Я не боялась секущего злого ветра, который скоро опять задует мне в лицо. И не пугалась сложностей, которые обрушатся на меня по возвращении домой.

В мое отсутствие какие-то интрижки у него наверняка были и, может быть, даже что-то серьезное, потому что обладая такой щедрой душой, он не мог не влюбляться, хотя вряд ли он в этом признается, чтобы не навлечь на себя неприятностей. Но я его давно простила… хотя что я говорю? Только тот легко прощает, кто не любит, тот, кто любит, — неумолим и не прощает никогда.

Со мной он не осмелился бы хитрить, как хитрил с самим собой, рассказывая о великодушных бабенках, которые хотели всего лишь облегчить его непреходящую боль, и о тех нескольких случаях, когда он, буквально не отдавая себе отчета… Нет, я его, конечно, не простила, и теперь бежала за ним, да, и для того тоже, чтобы высказать ему напрямик все, что я по этому поводу думаю, и заставить его заплатить за предательство, не знаю как, но все равно заплатить.

Мне очень хотелось видеть, наберется ли он смелости оправдываться… я с первых дней заметила за ним эту его манию считать, что он всегда прав, и наглость возражать, когда я его уличала, либо зная, либо чувствуя, что у него рыльце в пушку, я всегда это чувствовала… оправдываясь, он прибегал к намекам, что и я не безгрешна…

Боже, как меня ранило его высокомерие, его претензия на право повышать на меня голос, переворачивая все с ног на голову, издеваясь надо мной, как он раздражал меня своими капризами, желанием распахнуть объятья, двери и карманы первому встречному, не думая о семье. В этой ситуации я всячески показывала, что мне наплевать на него, и очень скоро его мозги приходили в порядок.

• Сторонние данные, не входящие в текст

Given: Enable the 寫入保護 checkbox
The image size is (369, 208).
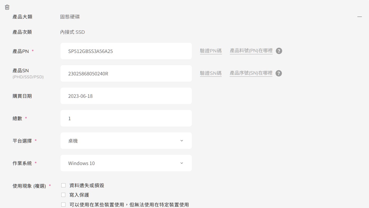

Меня не волновали те бабы, которые наверняка ублажали его в мое отсутствие. Мне правда от этого не было ни горячо, ни холодно. Я знала, что он первый же начнет смеяться, сравнивая их со мной, это была его мания — сравнивать других женщин со мной, настоящая идея фикс. В этих сравнениях я всегда выигрывала, и, осознав это, он быстро оставлял их, не успев как следует распалиться.

То, что моему мужу это свойственно, мне известно, но мне также отлично известно, как отбить у него охоту изменять мне, если я его вдруг застукаю. Он отлично знает, кто командует в нашей постели.

Но, как мне говорят, снова задул этот вольный цыганский ветер, открытый всем страстям… да, высокая поэзия, да, гуманность, чувство человеческое и божественное, я знаю эти песни, и одновременно привычка курить в постели… забывать день рождения собственной матери, хотя помнить дни рождения своей старой няньки и школьных подружек, все это выводило меня из себя, и мне захотелось увидеть, сможет ли он начать все сначала…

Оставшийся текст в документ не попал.